RECORDS FOR PROCESSING:
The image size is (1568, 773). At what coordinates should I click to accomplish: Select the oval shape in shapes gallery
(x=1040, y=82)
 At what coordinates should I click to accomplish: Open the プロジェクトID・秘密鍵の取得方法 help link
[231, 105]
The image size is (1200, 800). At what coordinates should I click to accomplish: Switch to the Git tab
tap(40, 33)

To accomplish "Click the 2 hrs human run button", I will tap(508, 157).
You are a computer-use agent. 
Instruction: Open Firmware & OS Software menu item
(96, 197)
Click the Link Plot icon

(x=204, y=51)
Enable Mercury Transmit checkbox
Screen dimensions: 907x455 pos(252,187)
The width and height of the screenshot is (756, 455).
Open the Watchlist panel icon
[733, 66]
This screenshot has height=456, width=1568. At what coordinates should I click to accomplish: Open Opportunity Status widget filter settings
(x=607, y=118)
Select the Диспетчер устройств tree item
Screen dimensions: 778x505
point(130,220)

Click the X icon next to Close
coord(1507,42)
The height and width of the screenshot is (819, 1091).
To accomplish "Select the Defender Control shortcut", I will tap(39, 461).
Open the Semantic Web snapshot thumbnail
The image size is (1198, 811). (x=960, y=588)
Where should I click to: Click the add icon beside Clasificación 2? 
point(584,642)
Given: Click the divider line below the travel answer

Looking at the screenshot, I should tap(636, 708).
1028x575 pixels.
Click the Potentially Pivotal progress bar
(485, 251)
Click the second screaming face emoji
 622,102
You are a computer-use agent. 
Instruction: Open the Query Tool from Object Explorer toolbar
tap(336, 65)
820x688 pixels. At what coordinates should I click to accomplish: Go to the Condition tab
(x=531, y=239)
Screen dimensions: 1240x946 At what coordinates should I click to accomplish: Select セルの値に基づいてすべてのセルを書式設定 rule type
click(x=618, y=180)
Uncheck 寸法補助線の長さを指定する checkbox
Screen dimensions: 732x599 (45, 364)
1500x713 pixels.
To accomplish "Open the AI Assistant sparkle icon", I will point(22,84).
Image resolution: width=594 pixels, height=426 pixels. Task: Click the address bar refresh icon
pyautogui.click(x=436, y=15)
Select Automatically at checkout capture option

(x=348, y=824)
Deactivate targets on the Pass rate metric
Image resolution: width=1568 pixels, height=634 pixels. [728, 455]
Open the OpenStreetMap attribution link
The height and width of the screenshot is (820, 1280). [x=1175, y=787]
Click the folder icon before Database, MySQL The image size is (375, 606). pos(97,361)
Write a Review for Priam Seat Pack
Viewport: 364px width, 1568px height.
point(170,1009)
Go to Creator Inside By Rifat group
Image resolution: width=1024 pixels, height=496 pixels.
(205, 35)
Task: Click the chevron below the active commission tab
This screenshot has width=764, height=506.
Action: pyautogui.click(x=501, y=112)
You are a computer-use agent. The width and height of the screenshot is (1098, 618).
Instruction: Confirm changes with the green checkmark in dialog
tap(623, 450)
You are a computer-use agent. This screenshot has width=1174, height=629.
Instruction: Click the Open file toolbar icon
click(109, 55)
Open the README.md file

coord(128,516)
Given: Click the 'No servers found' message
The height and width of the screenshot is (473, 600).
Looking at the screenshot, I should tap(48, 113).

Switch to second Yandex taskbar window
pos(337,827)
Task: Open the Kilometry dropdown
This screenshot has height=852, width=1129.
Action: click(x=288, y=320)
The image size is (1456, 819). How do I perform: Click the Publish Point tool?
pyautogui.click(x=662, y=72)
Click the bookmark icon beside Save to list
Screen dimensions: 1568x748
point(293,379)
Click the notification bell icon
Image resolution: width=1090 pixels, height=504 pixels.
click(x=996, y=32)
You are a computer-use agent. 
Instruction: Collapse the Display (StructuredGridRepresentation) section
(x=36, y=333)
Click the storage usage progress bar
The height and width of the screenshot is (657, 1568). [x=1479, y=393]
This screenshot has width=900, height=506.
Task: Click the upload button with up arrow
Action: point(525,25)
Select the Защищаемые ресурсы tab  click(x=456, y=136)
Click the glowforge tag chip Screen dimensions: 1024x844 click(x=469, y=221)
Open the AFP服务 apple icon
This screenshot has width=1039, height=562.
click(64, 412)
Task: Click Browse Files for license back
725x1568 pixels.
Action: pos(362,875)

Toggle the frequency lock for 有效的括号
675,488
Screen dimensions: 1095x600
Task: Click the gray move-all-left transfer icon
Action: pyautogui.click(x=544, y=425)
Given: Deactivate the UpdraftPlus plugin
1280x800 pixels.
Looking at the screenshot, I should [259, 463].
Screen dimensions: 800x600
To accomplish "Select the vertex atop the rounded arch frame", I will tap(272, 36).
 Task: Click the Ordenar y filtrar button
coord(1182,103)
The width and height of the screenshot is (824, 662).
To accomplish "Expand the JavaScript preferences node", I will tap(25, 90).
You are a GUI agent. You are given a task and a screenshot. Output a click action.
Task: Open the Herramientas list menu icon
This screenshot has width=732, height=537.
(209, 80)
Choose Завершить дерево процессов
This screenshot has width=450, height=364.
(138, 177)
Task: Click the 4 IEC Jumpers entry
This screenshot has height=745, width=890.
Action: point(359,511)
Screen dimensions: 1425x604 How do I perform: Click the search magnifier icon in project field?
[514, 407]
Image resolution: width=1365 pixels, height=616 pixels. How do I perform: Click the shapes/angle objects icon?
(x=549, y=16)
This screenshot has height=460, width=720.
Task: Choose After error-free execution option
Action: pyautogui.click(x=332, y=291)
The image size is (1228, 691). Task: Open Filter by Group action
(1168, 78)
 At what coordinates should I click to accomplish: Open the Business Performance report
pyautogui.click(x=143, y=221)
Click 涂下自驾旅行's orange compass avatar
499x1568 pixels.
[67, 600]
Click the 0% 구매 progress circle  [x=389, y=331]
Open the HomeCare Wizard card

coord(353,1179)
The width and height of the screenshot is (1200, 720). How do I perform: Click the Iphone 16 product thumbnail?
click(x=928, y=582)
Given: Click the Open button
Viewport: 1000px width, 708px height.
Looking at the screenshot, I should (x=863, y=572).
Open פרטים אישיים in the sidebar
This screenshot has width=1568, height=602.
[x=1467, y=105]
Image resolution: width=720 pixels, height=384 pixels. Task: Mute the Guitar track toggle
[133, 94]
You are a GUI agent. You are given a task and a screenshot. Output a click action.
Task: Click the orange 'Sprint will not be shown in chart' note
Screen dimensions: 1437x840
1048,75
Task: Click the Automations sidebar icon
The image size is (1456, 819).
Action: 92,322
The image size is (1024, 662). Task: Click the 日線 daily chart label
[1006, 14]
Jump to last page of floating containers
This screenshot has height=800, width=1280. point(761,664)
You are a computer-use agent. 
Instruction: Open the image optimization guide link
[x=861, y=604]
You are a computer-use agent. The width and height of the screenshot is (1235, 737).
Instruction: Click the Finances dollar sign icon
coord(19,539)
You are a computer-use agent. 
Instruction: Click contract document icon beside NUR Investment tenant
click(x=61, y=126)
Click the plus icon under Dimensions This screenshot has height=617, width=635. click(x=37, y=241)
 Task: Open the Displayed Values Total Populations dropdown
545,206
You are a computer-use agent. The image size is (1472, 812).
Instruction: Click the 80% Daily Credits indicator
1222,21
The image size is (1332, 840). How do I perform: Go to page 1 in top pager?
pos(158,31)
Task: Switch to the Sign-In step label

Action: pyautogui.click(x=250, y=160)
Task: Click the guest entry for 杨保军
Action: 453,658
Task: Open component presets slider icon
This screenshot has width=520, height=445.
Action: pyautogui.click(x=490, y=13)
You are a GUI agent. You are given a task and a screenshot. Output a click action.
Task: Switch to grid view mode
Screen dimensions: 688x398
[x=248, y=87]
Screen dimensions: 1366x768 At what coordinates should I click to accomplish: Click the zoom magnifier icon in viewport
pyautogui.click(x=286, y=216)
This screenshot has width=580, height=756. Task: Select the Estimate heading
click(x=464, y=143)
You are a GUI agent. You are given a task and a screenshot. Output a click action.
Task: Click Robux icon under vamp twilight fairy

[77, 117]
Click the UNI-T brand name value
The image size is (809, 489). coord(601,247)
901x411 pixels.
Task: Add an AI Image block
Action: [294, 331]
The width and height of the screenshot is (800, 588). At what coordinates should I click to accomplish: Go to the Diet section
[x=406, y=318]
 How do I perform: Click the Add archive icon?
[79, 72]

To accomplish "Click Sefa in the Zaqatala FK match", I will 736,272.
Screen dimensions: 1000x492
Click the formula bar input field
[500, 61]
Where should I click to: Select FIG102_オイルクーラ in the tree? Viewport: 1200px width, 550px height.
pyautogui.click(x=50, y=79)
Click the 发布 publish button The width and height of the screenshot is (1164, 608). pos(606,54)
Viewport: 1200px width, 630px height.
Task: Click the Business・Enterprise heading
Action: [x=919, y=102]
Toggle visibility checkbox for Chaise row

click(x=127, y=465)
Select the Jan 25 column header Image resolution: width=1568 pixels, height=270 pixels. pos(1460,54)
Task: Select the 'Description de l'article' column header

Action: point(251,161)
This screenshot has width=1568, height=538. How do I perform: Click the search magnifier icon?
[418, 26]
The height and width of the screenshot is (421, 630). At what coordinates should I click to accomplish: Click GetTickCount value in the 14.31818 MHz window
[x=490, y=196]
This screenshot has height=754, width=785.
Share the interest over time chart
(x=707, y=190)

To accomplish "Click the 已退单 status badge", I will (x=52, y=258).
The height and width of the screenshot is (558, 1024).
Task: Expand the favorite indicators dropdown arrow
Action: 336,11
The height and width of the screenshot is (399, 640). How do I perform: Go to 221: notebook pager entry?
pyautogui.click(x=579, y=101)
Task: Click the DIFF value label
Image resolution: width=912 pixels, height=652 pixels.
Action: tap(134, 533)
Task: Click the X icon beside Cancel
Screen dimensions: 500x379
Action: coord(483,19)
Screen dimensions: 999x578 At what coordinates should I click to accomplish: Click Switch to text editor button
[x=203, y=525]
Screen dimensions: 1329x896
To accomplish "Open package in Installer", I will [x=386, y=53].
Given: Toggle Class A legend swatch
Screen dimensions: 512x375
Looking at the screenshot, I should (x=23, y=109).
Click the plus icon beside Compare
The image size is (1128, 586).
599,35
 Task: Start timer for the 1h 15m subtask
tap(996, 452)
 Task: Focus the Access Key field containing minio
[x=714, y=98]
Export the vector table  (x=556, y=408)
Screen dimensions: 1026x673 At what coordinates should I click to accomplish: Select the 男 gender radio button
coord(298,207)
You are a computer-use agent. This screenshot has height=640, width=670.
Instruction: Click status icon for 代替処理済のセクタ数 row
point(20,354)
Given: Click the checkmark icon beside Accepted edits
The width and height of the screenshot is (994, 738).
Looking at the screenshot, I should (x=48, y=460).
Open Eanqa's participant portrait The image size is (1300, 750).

WHAT IS NEEDED: Count the lines above that contain "sidebar", and give only the number.

SOLUTION FOR THIS PROBLEM: 2